What’s true for individuals is also true for organizations.  The serendipity occurs when software engineers, set designers, portfolio managers, university professors, brand managers, robotics gurus, authors, actors, and yes, lawyers and bankers, run into each other.  This doesn’t happen without serious scale.

Other cities—more than ever before, thankfully—have good restaurants, bookstores, coffeeshops, idiosyncratic labor-of-love stores, and so on.  But only the global centers are packed densely enough to have hundreds, even thousands, of all of those.

Don’t take this the wrong way and dismiss it as a boast; I think it’s simply an insight into the difference in kind not just scale between metros of 100,000,  500,000, even a few million, and the indisputably global hubs destinations.  In the global hubs, not only are the top [law firms, banks, medical centers, restaurants, publishers, galleries, concert venues, etc.] utterly superb, but the deep, deep bench of less conspicuous players down the line is very good indeed.


But Law Land is its own not-so-little microeconomy, and in terms of Law Land, we’re seeing three primary forces emerge.

Each is strong: One is an acceleration of a long-established prior pattern, one is something no one saw coming in the least, and the last is–in terms of economics–pure and undiluted good news.

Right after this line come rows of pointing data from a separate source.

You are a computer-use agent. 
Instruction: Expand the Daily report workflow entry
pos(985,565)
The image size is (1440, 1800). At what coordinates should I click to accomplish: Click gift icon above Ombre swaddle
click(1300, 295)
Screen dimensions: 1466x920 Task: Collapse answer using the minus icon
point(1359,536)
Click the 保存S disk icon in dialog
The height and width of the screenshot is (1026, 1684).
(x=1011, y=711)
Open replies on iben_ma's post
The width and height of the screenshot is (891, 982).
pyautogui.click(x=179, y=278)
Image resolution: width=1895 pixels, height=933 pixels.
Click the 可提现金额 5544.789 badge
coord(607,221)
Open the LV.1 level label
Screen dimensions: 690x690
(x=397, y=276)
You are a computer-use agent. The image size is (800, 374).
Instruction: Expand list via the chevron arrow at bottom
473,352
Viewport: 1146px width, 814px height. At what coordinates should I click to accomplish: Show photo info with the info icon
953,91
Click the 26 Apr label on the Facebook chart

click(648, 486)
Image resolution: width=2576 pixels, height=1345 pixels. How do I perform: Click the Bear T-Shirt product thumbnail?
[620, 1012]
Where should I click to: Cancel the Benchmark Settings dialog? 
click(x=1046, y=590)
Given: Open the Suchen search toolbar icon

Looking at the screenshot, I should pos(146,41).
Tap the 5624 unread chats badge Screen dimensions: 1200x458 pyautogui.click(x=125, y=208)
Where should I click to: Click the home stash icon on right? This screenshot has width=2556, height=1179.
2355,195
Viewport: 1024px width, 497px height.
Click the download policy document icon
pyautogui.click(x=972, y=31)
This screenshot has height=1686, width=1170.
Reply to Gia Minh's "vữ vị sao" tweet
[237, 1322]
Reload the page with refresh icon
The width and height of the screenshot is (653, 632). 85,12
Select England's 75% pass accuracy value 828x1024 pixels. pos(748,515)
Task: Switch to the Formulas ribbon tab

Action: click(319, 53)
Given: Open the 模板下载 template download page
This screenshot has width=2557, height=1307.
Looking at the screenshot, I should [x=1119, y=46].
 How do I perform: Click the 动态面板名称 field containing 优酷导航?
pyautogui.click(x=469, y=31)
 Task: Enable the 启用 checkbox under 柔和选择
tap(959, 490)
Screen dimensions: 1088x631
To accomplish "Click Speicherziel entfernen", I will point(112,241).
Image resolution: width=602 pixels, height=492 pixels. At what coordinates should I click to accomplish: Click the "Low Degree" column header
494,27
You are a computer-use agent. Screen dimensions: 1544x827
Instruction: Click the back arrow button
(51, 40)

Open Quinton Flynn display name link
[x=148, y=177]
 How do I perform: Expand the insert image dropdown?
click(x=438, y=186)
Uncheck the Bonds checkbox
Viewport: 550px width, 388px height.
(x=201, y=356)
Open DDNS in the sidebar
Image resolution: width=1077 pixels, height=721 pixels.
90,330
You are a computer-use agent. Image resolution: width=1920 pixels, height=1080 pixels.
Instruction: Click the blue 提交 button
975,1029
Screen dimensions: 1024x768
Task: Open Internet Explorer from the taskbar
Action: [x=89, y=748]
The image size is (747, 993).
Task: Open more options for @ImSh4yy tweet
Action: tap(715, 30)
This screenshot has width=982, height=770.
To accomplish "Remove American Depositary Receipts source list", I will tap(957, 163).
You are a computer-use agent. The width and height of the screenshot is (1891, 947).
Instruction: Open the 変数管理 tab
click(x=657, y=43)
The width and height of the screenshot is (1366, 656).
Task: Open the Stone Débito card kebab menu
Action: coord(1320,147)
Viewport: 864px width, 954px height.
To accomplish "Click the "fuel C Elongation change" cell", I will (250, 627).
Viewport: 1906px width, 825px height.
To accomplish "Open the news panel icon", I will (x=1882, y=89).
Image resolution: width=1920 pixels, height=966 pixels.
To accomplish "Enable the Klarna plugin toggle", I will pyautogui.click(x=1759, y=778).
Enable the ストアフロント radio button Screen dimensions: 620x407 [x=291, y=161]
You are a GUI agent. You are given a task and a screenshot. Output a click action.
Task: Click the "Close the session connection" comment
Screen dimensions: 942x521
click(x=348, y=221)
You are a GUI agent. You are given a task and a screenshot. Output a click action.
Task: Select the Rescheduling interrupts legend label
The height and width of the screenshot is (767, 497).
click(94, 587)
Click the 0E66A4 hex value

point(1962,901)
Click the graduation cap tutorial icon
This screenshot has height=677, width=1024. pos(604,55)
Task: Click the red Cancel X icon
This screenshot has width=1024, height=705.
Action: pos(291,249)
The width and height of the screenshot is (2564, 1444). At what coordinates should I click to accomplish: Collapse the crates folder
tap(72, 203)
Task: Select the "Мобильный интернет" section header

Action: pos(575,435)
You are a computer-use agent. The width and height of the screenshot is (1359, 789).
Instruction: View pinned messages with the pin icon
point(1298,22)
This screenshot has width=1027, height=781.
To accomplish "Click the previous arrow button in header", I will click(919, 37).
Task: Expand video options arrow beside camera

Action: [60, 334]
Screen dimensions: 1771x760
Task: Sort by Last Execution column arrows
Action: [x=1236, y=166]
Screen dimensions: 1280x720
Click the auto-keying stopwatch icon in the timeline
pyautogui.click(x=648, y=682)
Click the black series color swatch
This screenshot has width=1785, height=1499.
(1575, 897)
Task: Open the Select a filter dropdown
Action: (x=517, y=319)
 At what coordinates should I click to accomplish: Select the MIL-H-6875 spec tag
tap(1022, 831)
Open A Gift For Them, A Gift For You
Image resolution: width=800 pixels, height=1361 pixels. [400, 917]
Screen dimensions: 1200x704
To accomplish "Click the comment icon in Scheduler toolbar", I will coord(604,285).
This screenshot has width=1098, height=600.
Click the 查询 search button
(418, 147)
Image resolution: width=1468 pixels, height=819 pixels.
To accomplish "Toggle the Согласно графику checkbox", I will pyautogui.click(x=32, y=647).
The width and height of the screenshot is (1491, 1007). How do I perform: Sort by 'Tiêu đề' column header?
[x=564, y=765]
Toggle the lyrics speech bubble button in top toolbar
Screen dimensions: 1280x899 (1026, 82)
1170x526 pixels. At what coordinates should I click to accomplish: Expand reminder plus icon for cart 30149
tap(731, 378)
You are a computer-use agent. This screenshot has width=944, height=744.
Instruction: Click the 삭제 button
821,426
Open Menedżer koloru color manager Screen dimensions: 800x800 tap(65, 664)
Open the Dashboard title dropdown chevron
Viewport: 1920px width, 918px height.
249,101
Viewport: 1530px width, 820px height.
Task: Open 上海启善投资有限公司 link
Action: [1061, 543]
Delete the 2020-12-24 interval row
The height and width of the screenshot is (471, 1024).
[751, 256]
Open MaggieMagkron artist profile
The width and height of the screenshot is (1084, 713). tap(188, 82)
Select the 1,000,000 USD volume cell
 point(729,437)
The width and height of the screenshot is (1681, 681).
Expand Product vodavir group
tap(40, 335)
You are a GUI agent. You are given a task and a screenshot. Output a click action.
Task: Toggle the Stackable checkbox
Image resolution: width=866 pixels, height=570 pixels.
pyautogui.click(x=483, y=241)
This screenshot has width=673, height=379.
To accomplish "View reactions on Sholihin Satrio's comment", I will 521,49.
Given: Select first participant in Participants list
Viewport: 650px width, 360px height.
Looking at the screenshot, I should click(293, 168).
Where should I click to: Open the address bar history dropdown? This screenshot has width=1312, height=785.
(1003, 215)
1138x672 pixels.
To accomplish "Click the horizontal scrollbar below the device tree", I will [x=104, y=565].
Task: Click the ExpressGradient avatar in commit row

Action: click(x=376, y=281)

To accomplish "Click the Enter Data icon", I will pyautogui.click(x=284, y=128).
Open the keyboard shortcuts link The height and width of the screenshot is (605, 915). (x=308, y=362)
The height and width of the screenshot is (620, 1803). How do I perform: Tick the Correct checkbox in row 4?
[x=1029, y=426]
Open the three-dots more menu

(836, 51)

  • The Acceleration:  Segmentation is here to stay, and here to gain force.  The strongest firms (reputation, brand name, sheer caliber of talent, deeply embedded client relationships) are going from strength to strength, while others with patchier client relationships, clients unfortunately concentrated in the “wrong” sectors (retail, hospitality, travel/leisure, airlines), and clients in serious financial stress of their own–less able to pay their bills, to call it what it is–have a steeper hill in front of them.  One could envision scenarios where the firms under greater pressure would unite as never before and come out stronger on the other side, but that’s not where a betting person would put their money.
  • The Unforeseen:  Now that we have all been thoroughly inoculated with Zoom, Webex, Microsoft Teams, LoopUp, and all the rest, it is beginning to dawn on clients that New York firms can serve them as easily as local firms, bricks and mortar be damned.  This is happening in Texas, Silicon Valley, Chicago, Toronto, and elsewhere.  Of course, as we strive to make a habit of reminding our readers, “averages mislead.”  Not all New York firms are equal Zoom destinations.  See #1 above.
  • The Good News:  This recession could hardly be more different from the 2008/9 financial system seizure/meltdown.  In that recession, deals, strategic and financial, collapsed, because there was no cash, no credit, and no functioning capital markets.  Here investors have hoards of cash, and their clients are demanding they put it to use.  For one thing, many assets are substantially cheaper than they were in February.  For another, the Fed is super-duper-accommodating, and fiscal policy isn’t exactly on a parsimony tear.  Few things are more reliable sources of activity for sophisticated law firms than a hot deal market.  See ##’s 1 & 2 above.

Adding it all up, New York may not have it so bad, after all.

This is, of course, to discount the odds of social, economic, and political divisions growing so insurmountable that the US becomes ungovernable, or that we fail to treasure our priceless democracy and stand up for the rule of law in the face of deranged and menacing leadership.


Meanwhile, we’re still living in the short-run.  Here’s a picture I took of Rockefeller Center yesterday morning around 10:00 am:

In terms of being “open for business,” New York City/Metro has a ways to go.

But strong signs of resilience are already showing.  Not only have the front line soldiers in the Covid19 war come through as genuine heroes (the healthcare workers, grocery store clerks, delivery people of every stripe, subway and bus drivers, who aren’t paid remotely enough to do what they do so that the rest of us can WFH), but people at every level are stepping up.  New York is down, but it’s never yet been out.